**Task requirements**
List all lines of the data containing the word "below".

┄┄┄┄┄┄┄┄┄┄

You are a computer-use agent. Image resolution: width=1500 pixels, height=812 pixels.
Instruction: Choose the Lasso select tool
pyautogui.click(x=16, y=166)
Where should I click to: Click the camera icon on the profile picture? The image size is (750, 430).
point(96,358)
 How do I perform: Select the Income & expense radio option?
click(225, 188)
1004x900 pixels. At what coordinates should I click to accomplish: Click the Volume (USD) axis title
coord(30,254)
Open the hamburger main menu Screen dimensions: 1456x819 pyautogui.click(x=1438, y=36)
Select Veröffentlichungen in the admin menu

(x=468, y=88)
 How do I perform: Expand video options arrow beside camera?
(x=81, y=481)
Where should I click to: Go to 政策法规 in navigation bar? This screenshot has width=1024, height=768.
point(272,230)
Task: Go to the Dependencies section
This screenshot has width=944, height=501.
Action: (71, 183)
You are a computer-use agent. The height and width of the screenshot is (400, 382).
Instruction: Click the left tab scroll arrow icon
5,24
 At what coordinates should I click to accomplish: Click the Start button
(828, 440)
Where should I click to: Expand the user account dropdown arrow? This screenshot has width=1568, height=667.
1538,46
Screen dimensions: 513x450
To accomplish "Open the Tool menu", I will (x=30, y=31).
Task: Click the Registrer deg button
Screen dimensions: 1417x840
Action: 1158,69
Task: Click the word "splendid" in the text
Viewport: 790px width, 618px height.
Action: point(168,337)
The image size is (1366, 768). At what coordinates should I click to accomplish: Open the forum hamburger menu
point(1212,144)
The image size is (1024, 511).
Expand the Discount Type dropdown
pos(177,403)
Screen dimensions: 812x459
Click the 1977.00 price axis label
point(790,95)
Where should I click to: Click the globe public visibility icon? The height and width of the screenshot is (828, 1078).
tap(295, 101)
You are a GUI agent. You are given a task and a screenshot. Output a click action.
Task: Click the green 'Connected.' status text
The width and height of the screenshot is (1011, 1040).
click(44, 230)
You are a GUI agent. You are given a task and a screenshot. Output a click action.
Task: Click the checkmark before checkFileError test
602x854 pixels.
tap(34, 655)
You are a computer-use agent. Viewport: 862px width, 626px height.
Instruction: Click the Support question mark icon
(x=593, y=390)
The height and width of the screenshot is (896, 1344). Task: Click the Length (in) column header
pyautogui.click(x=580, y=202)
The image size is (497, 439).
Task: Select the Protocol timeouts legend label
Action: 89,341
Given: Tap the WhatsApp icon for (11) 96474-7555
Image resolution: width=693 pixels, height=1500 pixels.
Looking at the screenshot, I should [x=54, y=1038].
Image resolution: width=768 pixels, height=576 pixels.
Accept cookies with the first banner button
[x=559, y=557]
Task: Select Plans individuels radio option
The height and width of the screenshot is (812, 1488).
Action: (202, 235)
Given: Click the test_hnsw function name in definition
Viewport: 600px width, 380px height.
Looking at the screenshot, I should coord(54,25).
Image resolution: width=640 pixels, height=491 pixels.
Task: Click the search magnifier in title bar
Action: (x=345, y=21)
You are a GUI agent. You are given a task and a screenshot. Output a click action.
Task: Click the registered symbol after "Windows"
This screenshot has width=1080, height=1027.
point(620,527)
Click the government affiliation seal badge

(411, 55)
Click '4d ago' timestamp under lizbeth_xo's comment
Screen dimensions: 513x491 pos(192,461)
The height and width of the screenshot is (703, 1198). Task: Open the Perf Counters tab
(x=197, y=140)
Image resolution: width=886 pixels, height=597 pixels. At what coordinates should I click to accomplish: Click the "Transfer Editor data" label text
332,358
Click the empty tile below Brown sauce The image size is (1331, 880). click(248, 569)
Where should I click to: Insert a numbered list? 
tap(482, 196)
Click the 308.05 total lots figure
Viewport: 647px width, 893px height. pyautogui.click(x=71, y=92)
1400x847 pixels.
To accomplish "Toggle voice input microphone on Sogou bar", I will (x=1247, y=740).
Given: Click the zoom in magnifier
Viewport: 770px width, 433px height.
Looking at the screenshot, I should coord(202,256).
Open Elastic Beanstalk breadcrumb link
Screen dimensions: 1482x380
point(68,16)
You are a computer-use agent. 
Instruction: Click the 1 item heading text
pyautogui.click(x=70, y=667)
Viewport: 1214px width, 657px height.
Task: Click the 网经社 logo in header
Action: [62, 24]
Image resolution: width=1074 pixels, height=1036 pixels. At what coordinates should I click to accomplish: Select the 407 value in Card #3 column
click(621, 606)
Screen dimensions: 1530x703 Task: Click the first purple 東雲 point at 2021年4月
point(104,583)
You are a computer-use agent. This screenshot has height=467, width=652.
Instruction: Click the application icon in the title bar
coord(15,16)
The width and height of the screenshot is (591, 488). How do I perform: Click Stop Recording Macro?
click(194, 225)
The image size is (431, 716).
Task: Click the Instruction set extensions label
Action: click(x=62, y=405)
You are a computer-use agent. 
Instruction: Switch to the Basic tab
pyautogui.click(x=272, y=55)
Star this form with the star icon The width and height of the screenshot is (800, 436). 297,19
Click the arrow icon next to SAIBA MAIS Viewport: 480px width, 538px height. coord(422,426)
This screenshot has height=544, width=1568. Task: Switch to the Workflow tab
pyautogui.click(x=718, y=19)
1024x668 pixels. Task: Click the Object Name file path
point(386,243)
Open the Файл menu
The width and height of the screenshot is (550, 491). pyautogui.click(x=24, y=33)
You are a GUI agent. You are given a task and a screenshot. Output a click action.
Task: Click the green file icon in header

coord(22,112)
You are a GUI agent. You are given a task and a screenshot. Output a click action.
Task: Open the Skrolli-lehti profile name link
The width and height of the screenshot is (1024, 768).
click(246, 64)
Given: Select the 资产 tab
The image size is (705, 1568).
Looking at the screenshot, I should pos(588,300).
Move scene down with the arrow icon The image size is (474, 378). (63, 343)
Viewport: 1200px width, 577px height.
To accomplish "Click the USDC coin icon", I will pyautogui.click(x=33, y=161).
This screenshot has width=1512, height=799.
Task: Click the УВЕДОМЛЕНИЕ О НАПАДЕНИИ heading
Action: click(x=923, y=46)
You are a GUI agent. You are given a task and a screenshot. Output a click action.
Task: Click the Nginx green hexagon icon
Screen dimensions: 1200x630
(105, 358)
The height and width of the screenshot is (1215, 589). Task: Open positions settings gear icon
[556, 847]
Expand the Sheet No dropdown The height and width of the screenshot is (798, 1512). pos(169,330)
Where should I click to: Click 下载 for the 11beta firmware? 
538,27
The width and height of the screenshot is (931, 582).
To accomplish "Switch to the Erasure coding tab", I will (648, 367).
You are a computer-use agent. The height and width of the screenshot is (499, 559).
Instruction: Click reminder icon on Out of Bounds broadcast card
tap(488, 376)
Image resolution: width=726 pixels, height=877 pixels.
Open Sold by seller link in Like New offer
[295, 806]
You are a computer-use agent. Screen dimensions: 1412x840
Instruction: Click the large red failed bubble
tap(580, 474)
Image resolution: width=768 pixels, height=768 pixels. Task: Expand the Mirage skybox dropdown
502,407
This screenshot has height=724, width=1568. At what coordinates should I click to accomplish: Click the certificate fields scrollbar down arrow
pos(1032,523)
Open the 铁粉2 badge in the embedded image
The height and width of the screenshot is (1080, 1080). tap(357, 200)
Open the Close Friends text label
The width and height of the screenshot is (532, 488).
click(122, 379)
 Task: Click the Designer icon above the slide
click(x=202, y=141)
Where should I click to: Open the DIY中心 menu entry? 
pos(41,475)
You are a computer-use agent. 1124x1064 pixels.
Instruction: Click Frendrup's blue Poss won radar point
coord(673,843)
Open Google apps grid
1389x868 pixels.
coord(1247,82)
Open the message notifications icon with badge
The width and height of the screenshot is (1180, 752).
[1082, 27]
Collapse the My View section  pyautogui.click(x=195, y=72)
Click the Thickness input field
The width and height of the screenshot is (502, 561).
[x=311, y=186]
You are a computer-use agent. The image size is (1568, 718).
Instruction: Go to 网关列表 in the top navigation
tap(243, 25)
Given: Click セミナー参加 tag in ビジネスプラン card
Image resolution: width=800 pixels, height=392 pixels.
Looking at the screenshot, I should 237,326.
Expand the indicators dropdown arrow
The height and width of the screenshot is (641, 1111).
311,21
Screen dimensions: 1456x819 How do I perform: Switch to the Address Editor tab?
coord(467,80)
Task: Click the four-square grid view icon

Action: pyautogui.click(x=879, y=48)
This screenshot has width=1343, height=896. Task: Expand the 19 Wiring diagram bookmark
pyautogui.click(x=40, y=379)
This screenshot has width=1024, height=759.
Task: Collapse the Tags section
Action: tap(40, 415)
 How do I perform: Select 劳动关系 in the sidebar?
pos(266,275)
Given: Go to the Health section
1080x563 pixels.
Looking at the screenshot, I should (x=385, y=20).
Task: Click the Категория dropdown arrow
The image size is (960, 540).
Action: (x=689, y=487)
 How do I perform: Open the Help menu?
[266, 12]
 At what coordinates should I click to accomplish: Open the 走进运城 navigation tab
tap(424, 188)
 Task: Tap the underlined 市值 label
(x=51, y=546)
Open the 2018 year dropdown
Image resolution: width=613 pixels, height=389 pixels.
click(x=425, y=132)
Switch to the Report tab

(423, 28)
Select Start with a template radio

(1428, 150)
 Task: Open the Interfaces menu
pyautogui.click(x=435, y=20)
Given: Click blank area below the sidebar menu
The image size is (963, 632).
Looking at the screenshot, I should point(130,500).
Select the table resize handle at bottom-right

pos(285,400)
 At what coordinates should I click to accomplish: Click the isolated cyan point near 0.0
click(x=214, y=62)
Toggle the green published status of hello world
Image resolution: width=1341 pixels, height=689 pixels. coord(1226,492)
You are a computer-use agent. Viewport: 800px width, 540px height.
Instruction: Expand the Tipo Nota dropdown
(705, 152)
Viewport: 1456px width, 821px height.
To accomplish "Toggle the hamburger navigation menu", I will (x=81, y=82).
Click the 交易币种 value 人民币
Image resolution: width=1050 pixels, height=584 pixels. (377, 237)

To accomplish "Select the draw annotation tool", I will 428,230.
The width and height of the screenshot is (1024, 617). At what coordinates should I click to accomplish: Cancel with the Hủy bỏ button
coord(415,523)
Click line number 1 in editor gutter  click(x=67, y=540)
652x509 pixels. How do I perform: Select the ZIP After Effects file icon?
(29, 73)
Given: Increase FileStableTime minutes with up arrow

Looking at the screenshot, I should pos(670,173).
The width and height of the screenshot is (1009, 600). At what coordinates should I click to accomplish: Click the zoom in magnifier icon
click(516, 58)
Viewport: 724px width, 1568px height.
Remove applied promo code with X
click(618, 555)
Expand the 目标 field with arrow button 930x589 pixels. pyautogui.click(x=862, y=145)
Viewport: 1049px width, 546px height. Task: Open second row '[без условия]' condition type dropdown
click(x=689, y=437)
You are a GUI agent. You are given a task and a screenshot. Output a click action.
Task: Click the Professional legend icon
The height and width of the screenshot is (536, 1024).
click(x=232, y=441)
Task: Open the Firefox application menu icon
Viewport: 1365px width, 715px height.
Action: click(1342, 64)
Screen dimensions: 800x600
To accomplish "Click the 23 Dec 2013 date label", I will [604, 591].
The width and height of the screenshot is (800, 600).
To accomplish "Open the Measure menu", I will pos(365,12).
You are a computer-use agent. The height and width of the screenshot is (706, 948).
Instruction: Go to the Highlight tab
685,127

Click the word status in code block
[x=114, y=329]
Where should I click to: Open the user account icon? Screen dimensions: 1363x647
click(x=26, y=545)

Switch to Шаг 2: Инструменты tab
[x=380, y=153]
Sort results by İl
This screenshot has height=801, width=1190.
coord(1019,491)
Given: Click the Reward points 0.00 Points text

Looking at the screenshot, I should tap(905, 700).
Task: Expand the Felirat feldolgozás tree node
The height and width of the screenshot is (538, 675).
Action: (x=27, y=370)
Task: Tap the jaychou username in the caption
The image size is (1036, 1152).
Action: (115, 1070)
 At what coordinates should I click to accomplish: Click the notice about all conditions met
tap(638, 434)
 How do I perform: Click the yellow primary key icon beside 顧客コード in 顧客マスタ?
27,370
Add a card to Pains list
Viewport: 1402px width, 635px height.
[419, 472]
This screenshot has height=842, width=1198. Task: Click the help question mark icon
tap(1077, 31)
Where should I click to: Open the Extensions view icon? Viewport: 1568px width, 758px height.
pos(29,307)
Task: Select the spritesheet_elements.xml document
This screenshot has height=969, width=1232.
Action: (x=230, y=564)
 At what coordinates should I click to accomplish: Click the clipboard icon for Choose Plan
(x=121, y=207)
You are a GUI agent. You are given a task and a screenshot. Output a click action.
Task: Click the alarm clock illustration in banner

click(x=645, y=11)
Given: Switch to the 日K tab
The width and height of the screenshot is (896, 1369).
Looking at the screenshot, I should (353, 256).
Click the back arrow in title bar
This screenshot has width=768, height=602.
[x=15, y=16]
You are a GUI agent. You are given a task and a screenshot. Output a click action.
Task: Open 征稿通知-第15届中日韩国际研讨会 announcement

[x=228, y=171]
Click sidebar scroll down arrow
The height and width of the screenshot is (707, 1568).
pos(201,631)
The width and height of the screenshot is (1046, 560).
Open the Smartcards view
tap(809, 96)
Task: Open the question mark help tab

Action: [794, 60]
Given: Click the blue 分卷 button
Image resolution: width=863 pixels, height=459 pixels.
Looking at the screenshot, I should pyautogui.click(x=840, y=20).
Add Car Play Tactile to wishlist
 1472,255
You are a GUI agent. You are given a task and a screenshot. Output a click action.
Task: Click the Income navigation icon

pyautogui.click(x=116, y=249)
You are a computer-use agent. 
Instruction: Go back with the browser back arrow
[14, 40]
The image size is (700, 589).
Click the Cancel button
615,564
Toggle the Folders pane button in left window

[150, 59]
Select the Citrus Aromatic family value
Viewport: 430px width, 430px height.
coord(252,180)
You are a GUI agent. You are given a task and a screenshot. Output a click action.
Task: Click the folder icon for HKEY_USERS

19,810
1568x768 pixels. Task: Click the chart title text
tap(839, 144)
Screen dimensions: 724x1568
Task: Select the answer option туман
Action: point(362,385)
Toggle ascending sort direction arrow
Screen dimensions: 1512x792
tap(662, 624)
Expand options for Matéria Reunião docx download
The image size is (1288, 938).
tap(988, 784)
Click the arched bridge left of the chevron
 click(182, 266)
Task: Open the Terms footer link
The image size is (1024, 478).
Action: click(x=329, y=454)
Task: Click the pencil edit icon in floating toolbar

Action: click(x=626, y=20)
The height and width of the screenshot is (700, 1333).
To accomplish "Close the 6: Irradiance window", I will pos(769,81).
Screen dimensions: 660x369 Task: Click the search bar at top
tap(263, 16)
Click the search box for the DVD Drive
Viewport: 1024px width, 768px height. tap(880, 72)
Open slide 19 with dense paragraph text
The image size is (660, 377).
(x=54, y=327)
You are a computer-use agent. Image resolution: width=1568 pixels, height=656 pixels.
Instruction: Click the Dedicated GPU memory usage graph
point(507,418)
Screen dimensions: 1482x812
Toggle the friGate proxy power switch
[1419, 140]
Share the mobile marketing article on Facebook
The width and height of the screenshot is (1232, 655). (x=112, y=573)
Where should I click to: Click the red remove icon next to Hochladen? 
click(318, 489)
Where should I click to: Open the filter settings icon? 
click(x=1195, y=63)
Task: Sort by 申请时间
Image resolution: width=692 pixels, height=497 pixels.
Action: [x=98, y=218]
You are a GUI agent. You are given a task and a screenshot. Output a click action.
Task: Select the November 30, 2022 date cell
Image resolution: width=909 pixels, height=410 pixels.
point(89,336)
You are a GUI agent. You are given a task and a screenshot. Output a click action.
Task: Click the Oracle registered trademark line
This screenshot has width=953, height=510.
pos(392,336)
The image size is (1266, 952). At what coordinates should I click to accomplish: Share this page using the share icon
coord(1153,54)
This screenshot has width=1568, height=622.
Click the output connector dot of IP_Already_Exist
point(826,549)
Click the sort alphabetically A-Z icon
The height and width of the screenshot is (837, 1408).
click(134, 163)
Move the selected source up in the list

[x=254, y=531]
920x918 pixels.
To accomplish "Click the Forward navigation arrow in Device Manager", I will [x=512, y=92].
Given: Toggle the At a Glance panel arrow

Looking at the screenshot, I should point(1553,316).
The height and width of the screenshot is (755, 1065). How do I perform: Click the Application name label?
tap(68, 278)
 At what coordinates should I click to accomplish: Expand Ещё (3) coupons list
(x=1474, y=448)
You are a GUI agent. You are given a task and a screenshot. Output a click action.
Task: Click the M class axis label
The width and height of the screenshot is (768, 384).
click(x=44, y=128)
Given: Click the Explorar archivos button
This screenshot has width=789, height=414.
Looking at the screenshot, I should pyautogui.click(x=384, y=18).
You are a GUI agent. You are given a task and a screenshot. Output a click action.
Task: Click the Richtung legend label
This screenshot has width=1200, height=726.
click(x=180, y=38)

┄┄┄┄┄┄┄┄┄┄

**Response area**
Click the empty tile below Brown sauce The image size is (1331, 880). click(248, 569)
Given: Click blank area below the sidebar menu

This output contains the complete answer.